## REQUIRED WORK
Answer these questions from the forum thread below:
1. Which column of the 1891 census is the first post asking about?
2. Whose job was it to give the room information in 1901?
3. Did the 1911 householder's schedule count the kitchen as a room?

── READING TEXT ──

Author Topic: What does rooms occupied mean? 1891  (Read 1479 times)

Offline Landyman

  • RootsChat Extra
  • **
  • Posts: 83
  • Census information Crown Copyright, from www.nationalarchives.gov.uk
    • View Profile
What does rooms occupied mean? 1891
« on: Monday 07 January 13 20:05 GMT (UK) »
My apologies if this has been dealt with before - but can anyone clarify column 5 on the 1891 census. The question is: "number of rooms occupied if less than five" - what exactly is a room? Does the five include a kitchen, hallway, toilet etc? In a modern government form such a question would only apply to living rooms - toilets, kitchens entrance halls would all be excluded. Was this the case in 1891? If a person occupies four rooms does this mean four living rooms  plus kitchen and toilet (if it had one) or is it four rooms in total?
Rob

Offline stanmapstone

  • RootsChat Marquessate
  • *******
  • Posts: 25,798
    • View Profile
Re: What does rooms occupied mean? 1891
« Reply #1 on: Monday 07 January 13 21:38 GMT (UK) »
Neither the 1891 or 1901 Census Acts, or the instructions to the householders or enumerators ever define 'room'. The householder was responsible for providing this information in 1891, but it became the enumerator's job in 1901.
The 1911 householder's schedule has;
"Write below the Number of Rooms in this Dwelling (House, Tenement, or Apartment). Count the kitchen as a room but do not count scullery, landing, lobby, closet, bathroom,  ; nor warehouse, office, shop."
See http://www.rootschat.com/forum/index.php/topic,584282.0.html
Stan
Census Information is Crown Copyright, from www.nationalarchives.gov.uk

Offline Landyman

  • RootsChat Extra
  • **
  • Posts: 83
  • Census information Crown Copyright, from www.nationalarchives.gov.uk
    • View Profile
Re: What does rooms occupied mean? 1891
« Reply #2 on: Monday 07 January 13 23:03 GMT (UK) »
Thank you Stan, and thanks for the link to the earlier thread.

───
── INFORMATION GIVEN ──

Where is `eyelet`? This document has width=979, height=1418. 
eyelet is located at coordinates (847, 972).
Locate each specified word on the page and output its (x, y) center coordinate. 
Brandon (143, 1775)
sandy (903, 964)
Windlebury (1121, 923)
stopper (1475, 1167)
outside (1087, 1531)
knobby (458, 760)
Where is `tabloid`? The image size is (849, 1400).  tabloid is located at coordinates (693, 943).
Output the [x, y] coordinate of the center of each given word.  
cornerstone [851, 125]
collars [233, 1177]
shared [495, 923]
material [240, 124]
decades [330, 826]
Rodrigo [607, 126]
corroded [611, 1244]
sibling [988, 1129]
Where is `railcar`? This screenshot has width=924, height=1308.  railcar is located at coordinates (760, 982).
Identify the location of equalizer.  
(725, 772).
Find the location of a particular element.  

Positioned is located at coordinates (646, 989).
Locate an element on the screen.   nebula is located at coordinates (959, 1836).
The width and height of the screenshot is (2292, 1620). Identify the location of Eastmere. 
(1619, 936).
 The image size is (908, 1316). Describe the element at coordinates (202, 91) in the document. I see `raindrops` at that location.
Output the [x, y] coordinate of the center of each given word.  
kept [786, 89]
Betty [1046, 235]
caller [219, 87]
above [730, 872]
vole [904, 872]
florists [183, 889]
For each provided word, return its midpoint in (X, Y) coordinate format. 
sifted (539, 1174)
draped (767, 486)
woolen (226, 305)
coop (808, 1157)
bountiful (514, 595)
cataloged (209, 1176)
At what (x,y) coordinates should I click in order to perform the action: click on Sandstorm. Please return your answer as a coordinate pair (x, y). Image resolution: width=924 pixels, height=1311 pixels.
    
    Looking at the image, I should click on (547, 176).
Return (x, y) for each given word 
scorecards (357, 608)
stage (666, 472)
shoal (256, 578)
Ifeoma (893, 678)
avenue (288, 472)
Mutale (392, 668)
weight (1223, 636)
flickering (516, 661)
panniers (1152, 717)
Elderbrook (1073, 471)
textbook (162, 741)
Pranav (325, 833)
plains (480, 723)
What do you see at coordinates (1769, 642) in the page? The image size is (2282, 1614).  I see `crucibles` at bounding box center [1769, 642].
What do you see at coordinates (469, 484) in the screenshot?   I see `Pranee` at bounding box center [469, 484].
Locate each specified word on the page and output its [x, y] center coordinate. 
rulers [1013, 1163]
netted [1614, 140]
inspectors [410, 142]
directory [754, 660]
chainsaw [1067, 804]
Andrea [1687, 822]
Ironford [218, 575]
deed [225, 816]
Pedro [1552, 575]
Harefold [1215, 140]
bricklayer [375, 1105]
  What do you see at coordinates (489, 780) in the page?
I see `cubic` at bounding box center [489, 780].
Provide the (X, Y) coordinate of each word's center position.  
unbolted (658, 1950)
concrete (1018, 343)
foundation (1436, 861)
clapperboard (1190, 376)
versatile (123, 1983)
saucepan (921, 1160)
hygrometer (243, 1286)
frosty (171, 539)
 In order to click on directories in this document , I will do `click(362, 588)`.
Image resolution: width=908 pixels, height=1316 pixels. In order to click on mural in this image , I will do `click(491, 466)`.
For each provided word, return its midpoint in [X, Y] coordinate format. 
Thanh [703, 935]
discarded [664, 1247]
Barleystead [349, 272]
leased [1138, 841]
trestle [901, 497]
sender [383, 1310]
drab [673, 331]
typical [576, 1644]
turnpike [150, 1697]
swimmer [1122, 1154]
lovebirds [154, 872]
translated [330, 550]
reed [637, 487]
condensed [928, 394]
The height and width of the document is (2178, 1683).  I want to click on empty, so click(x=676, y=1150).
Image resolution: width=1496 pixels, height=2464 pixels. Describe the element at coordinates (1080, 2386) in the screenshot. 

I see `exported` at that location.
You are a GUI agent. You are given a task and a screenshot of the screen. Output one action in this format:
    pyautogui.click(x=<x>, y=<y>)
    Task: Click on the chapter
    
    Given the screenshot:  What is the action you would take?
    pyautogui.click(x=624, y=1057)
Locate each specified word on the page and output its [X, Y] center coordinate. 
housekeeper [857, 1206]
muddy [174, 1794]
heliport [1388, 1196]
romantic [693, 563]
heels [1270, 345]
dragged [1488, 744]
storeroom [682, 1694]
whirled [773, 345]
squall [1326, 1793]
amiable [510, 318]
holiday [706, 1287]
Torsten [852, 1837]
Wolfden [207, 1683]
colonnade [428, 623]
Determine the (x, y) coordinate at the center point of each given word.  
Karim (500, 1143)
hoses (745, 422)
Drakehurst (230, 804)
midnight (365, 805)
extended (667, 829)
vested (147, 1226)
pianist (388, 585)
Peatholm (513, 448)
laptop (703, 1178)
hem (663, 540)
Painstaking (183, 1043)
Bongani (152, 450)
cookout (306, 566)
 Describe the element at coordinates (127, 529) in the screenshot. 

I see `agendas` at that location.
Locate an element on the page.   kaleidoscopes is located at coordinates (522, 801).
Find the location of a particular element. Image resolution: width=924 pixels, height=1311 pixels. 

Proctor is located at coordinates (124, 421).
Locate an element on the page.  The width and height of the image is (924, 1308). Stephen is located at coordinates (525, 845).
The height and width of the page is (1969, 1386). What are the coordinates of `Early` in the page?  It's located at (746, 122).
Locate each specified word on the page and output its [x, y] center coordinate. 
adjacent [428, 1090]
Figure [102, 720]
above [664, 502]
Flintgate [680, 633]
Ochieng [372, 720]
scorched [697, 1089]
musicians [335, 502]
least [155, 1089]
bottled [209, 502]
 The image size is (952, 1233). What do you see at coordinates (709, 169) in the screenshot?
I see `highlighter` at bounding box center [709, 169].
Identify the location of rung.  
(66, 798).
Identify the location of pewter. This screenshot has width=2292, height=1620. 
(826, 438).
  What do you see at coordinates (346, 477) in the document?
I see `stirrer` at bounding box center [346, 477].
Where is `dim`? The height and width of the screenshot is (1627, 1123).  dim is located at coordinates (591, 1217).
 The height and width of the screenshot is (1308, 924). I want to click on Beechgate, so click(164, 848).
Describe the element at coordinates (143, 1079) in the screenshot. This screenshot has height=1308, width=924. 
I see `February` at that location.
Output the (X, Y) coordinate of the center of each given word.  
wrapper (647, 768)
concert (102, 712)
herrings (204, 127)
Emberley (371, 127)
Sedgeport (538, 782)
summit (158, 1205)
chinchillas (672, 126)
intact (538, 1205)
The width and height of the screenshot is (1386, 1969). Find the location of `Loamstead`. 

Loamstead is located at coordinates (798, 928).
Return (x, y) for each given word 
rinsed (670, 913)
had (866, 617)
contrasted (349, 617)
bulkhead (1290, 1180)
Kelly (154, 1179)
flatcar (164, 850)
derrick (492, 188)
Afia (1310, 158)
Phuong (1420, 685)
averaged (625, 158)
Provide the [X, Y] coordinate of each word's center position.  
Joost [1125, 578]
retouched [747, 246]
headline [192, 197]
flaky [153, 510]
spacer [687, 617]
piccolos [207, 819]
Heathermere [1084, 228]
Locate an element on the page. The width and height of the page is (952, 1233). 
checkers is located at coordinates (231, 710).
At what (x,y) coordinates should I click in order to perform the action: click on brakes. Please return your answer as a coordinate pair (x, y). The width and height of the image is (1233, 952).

───

## ANSWER SPACE
1. Column 5.
2. The enumerator's.
3. Yes.